As daylight transitions to nighttime “electric daylight,” the cosmos above never fully reveal themselves to most of us. According to the article, The End of Night, in the digital journal, aeon, “More than 60 per cent of the world, and fully 99 per cent of the U.S. and Europe, lives under a yellowy sky polluted with light.” Satellite imagery reinforces this statistic.
The Milky Way as observed from Theodore Roosevelt National Park, North Dakota
Photo courtesy of Max Saucedo
Photo courtesy of Max Saucedo
Our collective loss of darkness is taking its toll on a wide range of wildlife as well as human health. Animals, such as birds, that rely on the night sky for navigation are especially vulnerable to the perils of light pollution. A multi-year study of the annual 9/11 “Tribute in Light Memorial”—88 powerful searchlights that point straight up into the night sky each September, 11—has strangely offered an opportunity to measure the stunning quantity of disoriented birds that are drawn to the artificial light produced by this event. Navigational orientation is quickly restored once the spotlights are turned off for a period of time.

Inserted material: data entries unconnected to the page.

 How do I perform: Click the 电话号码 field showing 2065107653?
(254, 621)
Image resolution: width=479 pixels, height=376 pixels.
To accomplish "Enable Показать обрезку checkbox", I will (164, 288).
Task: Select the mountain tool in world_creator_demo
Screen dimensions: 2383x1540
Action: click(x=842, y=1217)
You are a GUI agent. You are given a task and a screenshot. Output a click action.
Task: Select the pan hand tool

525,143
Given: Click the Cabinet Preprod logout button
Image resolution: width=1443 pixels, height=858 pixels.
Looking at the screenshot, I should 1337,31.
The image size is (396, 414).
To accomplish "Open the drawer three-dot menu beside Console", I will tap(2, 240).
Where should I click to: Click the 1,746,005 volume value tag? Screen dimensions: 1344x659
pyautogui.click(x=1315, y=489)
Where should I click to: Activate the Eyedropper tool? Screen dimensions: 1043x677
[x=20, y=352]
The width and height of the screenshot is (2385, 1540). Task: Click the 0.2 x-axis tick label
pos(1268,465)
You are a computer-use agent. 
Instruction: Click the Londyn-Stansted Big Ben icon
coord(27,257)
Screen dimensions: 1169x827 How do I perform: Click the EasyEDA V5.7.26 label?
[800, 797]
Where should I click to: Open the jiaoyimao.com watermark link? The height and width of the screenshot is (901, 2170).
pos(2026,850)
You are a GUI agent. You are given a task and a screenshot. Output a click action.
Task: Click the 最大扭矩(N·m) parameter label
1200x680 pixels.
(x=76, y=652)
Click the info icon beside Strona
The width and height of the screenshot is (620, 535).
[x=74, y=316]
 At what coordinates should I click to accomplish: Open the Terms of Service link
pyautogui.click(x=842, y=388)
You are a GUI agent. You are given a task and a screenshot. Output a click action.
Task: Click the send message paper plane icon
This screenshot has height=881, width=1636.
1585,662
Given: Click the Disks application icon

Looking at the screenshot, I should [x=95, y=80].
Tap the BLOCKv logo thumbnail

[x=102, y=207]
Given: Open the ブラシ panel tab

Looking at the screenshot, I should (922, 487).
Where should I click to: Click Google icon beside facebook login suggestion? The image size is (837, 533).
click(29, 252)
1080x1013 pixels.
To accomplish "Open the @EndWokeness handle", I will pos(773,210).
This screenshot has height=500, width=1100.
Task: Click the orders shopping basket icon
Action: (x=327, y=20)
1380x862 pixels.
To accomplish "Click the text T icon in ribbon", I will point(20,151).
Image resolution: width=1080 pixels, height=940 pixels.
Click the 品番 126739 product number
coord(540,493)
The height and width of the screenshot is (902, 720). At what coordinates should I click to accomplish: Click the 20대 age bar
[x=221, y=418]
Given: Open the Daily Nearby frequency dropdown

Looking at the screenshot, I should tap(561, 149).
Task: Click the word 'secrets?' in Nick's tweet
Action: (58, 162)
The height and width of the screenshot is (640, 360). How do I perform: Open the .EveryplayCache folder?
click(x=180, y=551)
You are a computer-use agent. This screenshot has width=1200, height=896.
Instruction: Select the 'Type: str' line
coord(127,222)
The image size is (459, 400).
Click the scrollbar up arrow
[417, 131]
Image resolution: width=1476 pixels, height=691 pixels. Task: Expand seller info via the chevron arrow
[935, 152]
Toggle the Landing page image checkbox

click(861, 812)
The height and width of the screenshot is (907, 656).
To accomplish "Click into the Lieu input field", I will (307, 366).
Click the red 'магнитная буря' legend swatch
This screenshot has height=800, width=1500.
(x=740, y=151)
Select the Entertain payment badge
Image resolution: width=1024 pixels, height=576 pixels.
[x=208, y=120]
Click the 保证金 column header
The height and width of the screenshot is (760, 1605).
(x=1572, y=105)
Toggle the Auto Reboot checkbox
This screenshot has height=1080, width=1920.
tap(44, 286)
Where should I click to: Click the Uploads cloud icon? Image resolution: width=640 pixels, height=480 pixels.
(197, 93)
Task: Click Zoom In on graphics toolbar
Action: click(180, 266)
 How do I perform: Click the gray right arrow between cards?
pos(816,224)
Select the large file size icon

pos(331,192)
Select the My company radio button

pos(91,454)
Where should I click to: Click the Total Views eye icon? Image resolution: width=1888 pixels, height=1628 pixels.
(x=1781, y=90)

Lights Out programs across the country work to increase awareness of the millions of birds that die each year from building collisions due to navigational confusion caused by nighttime illumination. These programs benefit more than just birds. All kinds of creatures, from sea turtles, to puffins, zooplankton, insects, coral reefs, and more, are adversely affected by light pollution. Night-foraging animals such as bats and mice that rely on the cover of darkness are more vulnerable due to the glow of lights that make them easier prey. Even fireflies are thought to be suffering from the effects of light pollution.
The International Dark-Sky Association educates about the many benefits of natural darkness, muted lighting, ecolighting, and more. A collective turning off of nighttime lights in office buildings, the use of residential outdoor floodlights only when necessary, the closing of drapes at home (to keep the effects of light inside), and the turning off of unneeded home lights, all help to mitigate light pollution.
Installing shielded, downward facing exterior lighting is another of the Association’s many suggestions. As is becoming a “dark sky” activist such as helping to pass ordinances that require billboard lighting be pointed downward rather than upward, whereby the collective glare and glow add to that yellowy polluted sky.